Since March, Obama's job approval rating has hovered above Carter's, considered among the 20th century's worst presidents, but today Obama's punctured Carter's dismal job approval line. On their comparison chart, Gallup put Obama's job approval rating at 43 percent compared to Carter's 51 percent.
[Check out our editorial cartoons on President Obama.]
Back in 1979, Carter was far below Obama until the Iran hostage crisis, eerily being duplicated in Tehran today with Iranian protesters storming the British embassy. The early days of the crisis helped Carter's ratings, though his failure to win the release of captured Americans, coupled with a bad economy, led to his defeat by Ronald Reagan in 1980.
According to Gallup, here are the job approval numbers for other presidents at this stage of their terms, a year before the re-election campaign:
-- Harry S. Truman: 54 percent.
-- Dwight Eisenhower: 78 percent.
-- Lyndon B. Johnson: 44 percent.
-- Richard M. Nixon: 50 percent.
-- Ronald Reagan: 54 percent.
-- George H.W. Bush: 52 percent.
-- Bill Clinton: 51 percent.
-- George W. Bush: 55 percent.
What's more, Gallup finds that Obama's overall job approval rating so far has averaged 49 percent. Only three former presidents have had a worse average rating at this stage: Carter, Ford, and Harry S. Truman. Only Truman won re-election in an anti-Congress campaign that Obama's team is using as a model.
Many pundits believe that job approval ratings are the key number to look at when determining if a president will win re-election. Generally, they feel that a president should be higher than 47 percent to win re-election.
Obama's troubles have revived talk in Democratic circles that Vice President Joe Biden should be replaced by the politically popular Hillary Clinton. She plans to leave as secretary of state at the end of Obama's term no matter what happens in the re-election.

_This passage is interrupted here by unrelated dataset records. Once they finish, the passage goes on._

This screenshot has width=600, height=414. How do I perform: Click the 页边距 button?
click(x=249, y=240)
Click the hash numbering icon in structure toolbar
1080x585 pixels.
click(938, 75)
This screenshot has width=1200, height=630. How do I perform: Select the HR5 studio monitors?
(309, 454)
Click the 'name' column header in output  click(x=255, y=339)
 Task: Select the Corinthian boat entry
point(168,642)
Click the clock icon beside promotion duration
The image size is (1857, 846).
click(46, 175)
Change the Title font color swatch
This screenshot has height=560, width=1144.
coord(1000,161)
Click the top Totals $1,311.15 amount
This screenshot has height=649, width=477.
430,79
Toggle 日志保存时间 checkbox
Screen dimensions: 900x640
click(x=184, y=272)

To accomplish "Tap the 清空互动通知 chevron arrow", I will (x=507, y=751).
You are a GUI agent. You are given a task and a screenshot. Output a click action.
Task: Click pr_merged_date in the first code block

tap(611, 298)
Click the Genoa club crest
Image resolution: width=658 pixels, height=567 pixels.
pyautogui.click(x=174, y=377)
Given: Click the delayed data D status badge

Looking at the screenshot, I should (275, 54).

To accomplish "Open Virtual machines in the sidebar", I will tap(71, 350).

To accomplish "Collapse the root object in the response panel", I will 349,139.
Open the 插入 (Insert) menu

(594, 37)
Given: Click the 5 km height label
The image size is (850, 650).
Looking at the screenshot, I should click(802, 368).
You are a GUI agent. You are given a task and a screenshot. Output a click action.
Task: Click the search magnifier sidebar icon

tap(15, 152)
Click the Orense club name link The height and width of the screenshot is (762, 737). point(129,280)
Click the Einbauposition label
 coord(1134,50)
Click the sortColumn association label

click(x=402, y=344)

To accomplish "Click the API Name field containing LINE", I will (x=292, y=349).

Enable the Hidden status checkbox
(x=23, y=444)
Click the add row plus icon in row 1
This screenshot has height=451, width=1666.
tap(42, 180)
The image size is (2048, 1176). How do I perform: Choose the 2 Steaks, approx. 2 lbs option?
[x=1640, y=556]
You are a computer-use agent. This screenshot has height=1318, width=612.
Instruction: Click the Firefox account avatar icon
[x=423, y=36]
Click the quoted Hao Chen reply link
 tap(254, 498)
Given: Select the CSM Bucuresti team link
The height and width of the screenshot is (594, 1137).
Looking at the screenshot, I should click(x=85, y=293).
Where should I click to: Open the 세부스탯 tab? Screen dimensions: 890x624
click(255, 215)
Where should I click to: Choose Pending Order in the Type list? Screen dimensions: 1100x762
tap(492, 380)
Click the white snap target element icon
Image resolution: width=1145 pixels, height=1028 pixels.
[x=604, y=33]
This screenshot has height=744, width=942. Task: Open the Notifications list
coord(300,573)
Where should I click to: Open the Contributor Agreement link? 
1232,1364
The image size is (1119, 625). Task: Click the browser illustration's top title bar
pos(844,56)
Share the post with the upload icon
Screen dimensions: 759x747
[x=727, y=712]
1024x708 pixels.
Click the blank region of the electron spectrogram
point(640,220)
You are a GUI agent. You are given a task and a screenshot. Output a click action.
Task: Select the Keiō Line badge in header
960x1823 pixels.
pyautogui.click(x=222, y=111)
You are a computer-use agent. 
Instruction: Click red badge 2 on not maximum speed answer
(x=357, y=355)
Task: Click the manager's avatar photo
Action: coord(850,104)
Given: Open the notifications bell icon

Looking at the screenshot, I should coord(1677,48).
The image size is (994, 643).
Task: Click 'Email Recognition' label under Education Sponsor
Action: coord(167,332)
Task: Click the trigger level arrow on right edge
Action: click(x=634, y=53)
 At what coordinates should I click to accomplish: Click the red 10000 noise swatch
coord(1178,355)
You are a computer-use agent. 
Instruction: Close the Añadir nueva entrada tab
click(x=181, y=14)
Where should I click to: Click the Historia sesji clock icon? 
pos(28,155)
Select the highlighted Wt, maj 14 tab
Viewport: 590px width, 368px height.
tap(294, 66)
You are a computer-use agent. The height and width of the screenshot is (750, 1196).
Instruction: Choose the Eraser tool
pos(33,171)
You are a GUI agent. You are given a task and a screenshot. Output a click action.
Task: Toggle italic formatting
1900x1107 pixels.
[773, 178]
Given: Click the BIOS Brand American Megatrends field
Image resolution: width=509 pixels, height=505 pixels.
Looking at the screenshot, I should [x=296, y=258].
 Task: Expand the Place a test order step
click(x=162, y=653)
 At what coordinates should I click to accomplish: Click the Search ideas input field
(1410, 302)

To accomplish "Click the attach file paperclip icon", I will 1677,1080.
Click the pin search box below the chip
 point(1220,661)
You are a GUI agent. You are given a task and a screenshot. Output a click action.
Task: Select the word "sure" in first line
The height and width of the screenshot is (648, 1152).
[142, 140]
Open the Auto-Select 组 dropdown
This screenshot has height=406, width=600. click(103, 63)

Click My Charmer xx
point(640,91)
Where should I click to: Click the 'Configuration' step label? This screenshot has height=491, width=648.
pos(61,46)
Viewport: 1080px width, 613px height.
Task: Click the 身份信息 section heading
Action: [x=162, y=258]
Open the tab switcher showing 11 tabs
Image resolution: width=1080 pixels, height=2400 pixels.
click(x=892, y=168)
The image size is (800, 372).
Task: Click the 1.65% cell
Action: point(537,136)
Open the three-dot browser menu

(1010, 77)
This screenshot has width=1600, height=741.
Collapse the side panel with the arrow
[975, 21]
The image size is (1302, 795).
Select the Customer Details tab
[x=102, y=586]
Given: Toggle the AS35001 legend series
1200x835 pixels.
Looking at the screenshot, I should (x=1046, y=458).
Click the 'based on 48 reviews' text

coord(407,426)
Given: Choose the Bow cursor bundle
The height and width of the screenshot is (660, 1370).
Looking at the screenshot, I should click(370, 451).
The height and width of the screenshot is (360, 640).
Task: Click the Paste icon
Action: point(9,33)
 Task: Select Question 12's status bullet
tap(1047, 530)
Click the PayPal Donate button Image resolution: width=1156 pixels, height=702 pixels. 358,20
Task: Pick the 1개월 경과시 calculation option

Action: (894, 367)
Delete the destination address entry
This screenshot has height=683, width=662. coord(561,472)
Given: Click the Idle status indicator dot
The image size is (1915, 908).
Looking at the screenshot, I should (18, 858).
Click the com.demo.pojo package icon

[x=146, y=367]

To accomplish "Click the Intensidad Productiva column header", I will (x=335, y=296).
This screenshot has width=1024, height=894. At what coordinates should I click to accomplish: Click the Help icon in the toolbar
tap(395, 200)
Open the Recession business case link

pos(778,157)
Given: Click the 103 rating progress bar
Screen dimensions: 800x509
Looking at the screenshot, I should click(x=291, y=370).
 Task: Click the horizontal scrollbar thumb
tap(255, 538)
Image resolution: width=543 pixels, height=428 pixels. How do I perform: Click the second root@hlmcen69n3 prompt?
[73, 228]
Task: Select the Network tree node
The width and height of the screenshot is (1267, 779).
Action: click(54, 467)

A key Democratic source said that Clinton could help revive the Democratic base and bring in Clinton backers, with whom the administration has had a cool relationship. Clinton has repeatedly rejected talk of her swapping roles with Biden, but Democratic operatives eager to keep the president in office believe that she would be the key to winning educated white voters and liberals upset with the administration's actions.